Chapter Twelve #2
Or at least she had. And so really what she needed to do was go back through it, and close it up.
Keep everything far away and almost studious, she thought as she bustled around the store, gathering up romance novels that artfully illustrated modern ways people went about getting each other into the sack.
Seduction 101, as she tried to think of it.
But somehow it didn’t feel good when she did.
It felt like she was leading herself to her own doom.
And doubly so when she turned, with a stack of books in her arms, and saw where he’d decided to sit.
Not in the armchair at the front of the store, where people passing by would serve as a sharp reminder that no funny business should go on. But in the back, in the book nook.
The tiny window seat, between two overflowing shelves, with the frosted glass in gold, red, and brown–fringed light, and the cushions that made it all cozy, and the intense lack of space for more than a rather small person. And of course he was not a rather small person.
His thighs practically filled the entire bench.
“What does it say if I suggest you sitting on my knee?” he asked, half laughing. But even a half laugh died down fast, as it seemed to sink in what that would be like. Very uncomfortable for anyone trying to keep a respectful, practical distance between things.
And she suspected that was now his goal, too.
He said it had been the dairy.
But who knew, really? Who knew anything, in a situation like this. All she really understood was that she could not, under any circumstances, sit on his knee. Or even all that close to his knee. Instead, she tried to squeeze the books between her leg and his legs as she sat down.
Like a weird filling in a sweltering, sexy sandwich.
“Okay,” she said, voice shaking just a little too much, hands trembling as she held the book open.
“So my favorite example of a man surreptitiously propositioning a woman has to be in Bound to You . She has an eyelash on her face, and he notices, and he goes to remove it but he doesn’t do it the way you would in ordinary circumstances.
Instead he leans down and kind of blows it. ”
When she dared to look up at him, however, he just looked puzzled.
“That doesn’t seem like anything. I mean, how is that sexy?”

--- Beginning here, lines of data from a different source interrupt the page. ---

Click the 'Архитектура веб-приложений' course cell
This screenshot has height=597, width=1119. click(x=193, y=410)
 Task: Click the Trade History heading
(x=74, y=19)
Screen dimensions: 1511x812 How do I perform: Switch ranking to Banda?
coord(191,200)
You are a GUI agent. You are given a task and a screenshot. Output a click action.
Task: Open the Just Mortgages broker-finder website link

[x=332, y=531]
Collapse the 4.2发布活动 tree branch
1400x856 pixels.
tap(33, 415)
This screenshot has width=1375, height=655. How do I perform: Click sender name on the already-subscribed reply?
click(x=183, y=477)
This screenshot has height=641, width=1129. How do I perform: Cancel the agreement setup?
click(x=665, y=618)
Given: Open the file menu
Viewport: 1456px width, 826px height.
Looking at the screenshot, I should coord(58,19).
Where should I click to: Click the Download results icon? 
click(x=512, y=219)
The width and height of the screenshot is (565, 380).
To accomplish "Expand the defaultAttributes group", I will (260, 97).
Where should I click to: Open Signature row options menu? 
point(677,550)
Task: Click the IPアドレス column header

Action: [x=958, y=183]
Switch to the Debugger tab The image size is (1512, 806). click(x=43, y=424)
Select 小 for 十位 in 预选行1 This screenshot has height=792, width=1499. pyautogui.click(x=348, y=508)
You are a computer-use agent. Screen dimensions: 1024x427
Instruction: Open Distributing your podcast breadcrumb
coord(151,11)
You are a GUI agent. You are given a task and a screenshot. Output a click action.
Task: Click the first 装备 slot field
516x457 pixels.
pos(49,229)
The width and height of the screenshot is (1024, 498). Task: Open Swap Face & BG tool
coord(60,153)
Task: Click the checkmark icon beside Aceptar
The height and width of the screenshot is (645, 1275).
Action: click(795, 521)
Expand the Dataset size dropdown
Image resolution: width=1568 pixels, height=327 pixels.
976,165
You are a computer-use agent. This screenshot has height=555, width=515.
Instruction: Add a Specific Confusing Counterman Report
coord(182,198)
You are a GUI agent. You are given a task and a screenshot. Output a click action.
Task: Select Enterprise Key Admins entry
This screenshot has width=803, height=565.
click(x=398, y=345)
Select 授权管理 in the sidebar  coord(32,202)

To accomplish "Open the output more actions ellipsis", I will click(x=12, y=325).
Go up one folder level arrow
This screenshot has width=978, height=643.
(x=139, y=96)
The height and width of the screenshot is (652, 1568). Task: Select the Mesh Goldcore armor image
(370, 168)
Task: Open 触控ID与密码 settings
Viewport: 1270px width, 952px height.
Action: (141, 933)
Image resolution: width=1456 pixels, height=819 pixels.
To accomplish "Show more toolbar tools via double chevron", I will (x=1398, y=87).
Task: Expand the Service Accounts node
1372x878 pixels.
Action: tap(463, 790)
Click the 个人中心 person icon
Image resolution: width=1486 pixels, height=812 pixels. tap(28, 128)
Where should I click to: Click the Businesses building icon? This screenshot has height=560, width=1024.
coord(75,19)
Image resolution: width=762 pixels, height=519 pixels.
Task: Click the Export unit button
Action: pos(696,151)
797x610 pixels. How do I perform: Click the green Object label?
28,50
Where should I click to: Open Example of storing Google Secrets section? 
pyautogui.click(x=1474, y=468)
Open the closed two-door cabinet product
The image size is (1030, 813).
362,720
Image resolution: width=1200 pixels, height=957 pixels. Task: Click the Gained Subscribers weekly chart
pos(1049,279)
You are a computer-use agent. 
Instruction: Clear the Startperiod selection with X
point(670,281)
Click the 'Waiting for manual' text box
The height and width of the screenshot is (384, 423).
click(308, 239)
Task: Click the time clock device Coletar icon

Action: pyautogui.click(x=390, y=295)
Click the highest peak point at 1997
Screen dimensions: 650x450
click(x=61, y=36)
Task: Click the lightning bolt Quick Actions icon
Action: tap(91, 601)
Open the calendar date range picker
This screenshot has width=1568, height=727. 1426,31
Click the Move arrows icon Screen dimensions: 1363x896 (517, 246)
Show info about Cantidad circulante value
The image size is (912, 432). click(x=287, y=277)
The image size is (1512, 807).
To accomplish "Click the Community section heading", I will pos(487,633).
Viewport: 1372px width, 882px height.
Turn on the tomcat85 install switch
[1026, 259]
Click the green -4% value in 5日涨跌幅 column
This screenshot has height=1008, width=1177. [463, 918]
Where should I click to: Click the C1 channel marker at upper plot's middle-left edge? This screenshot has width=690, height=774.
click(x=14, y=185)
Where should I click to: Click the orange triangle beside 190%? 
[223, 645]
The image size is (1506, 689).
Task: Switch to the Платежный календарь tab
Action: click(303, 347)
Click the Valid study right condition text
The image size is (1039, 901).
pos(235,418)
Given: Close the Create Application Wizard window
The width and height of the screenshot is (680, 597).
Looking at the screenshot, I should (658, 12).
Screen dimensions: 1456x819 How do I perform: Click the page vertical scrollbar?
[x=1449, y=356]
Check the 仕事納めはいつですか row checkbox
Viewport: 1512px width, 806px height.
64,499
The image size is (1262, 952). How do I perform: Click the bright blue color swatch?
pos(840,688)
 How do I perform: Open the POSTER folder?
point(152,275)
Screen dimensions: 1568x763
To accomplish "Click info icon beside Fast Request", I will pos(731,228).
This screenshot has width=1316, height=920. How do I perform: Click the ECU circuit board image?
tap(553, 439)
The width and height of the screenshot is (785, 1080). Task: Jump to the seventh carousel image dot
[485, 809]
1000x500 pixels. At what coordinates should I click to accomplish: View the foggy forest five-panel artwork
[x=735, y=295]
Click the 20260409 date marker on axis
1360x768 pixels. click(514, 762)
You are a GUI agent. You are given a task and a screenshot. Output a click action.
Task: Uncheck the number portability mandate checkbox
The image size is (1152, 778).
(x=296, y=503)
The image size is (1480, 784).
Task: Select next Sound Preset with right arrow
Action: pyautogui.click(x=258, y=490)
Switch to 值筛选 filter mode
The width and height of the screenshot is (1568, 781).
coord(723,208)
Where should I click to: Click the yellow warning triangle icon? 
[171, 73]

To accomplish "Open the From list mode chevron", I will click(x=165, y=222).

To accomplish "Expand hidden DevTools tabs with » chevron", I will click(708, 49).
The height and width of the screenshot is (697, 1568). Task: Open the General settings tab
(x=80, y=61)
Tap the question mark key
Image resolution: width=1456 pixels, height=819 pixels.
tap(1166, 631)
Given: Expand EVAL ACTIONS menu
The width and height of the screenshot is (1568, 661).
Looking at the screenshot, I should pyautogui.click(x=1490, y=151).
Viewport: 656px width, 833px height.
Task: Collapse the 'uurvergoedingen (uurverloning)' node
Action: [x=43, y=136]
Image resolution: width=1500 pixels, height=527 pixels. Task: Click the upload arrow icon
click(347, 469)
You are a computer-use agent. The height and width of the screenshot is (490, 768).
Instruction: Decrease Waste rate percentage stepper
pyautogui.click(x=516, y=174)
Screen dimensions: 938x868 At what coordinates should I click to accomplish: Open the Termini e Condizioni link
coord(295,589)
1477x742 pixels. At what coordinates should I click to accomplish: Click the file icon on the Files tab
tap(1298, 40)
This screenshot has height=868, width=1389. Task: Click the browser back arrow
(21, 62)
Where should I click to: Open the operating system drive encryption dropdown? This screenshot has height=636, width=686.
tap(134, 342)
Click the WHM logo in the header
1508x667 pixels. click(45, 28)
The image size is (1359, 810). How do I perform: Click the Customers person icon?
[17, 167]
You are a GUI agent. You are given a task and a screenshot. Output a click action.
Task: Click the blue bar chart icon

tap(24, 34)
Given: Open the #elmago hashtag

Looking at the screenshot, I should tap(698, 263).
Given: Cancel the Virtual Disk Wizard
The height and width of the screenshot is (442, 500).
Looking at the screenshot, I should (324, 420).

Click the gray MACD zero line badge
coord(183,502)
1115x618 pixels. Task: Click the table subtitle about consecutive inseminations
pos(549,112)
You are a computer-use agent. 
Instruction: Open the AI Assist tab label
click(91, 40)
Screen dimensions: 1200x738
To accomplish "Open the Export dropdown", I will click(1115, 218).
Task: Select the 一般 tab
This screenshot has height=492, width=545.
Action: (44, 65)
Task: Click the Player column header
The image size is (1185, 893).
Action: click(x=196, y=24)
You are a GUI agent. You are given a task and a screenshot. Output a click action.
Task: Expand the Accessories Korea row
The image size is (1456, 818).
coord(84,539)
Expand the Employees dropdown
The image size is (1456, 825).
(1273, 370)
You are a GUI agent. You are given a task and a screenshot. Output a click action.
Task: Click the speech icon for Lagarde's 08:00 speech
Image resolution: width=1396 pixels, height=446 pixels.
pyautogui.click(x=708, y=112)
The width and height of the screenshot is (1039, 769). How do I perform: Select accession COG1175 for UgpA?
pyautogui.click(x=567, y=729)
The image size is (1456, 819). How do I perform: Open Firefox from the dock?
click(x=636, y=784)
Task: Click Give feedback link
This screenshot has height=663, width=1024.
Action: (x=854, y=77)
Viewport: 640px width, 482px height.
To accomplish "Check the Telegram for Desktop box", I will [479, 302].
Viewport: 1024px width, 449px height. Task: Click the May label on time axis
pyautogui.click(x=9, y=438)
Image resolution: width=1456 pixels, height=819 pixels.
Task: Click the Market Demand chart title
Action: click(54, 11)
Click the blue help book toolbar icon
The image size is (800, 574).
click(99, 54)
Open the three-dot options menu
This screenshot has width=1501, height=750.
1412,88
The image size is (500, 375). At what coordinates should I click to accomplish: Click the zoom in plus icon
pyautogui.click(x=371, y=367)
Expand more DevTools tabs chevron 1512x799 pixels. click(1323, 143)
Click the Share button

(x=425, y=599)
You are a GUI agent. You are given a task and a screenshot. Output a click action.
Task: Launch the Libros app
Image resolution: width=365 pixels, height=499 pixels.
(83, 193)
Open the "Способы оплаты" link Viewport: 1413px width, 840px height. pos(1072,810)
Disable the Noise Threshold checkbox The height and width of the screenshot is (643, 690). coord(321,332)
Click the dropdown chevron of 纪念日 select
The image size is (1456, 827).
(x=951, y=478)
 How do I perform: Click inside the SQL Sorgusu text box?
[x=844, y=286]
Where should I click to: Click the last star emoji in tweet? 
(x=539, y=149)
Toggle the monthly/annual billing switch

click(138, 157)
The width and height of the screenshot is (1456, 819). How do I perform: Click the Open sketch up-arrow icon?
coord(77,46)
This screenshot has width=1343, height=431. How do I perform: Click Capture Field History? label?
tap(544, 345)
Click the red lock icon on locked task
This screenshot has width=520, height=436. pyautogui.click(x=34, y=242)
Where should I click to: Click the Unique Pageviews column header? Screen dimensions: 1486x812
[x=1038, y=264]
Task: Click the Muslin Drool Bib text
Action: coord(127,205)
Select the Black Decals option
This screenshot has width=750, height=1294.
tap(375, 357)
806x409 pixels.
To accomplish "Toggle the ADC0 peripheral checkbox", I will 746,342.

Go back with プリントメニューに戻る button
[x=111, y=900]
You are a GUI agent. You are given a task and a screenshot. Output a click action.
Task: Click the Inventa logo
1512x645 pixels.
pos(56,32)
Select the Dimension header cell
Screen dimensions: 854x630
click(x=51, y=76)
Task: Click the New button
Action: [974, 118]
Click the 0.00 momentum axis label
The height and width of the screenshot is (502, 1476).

“Well, it’s the way that the author writes it. It’s kind of—”
“Kind of what? Let me see,” he said, and as he did he fished his little glasses out. He perched them on his nose. All of which shouldn’t have made him sexier, at all. But if she was being honest, it kind of did.
It gave him this air of a gentle librarian.
If the gentle librarian sidelined as a bare-knuckle boxer.
None of which she could really cope with.
Though she likely could have coped with it better if he hadn’t immediately started reading the passage aloud.
One of the sexiest things she’d ever read, rolling over his tongue like low, syrup-soft thunder.
Those big hands cradling the book, the heat blooming from him, their knees somehow touching despite all her efforts.
“‘His breath ghosted over her cheek, her lips,’” he said, and it was all she could do to not demand he try it. She had to force herself to snatch the book from his hand and scramble for another. A tamer one. One she didn’t like that much.
“Let’s try the one where he kisses her hand instead,” she suggested.
Only he didn’t even let her get to the passage.
He met her gaze, those blue eyes heavy and soft suddenly, and then he reached forward.
He took hold of her hand. “Oh, I know how to do that one,” he said as he lifted it up, up, inexorably up to his lips.
Ten seconds and there was going to be contact.
Five seconds and there was going to be contact. Four, three, two—
“Hello, is there anybody there?”
Nancy almost yelled, hearing the voice from the front of the store.
Mrs. Twiliger from the dance studio, it sounded like, and oh, was that a relief on several fronts.
First, because it meant she got to snatch her hand away without seeming weird to Jack.
Second, because it gave her a chance to cool her hot cheeks and her hot chest and her hot everything. And third—well, Mrs. Twiliger was nice.
She always bustled into the store smelling of violets and wearing shoes that made Nancy think of dancing in ways she didn’t fully grasp. Usually there was a cloak and a flowery hat. And it was always followed by delight at what Nancy had done with the bookstore.
“My dear, you are a wonder,” she trilled as she gathered up some of the keys from the book cauldron.
Then Nancy got to ring them up and pack them in tissue paper and put them in one of her series of adorable paper bags.
This one had the words I’m at the end of my trope emblazoned on the front, and Mrs. Twiliger cackled like a witch over it.
It helped.
By the time Jack came to see where she was, she had regained her calm. She felt almost sensible as she turned and told him brightly that he was absolutely ready for the next stage of dating. “You’ll be fine,” she said, and he looked as pleased as punch. Case closed , she thought.
Until he said, casual as anything:
“Great. Because I was thinking we could try a drive-in next.”
And she realized. It was her he wanted to go to the drive-in with.
She’d leveled him up. Now it was time to endure exactly what he’d learned.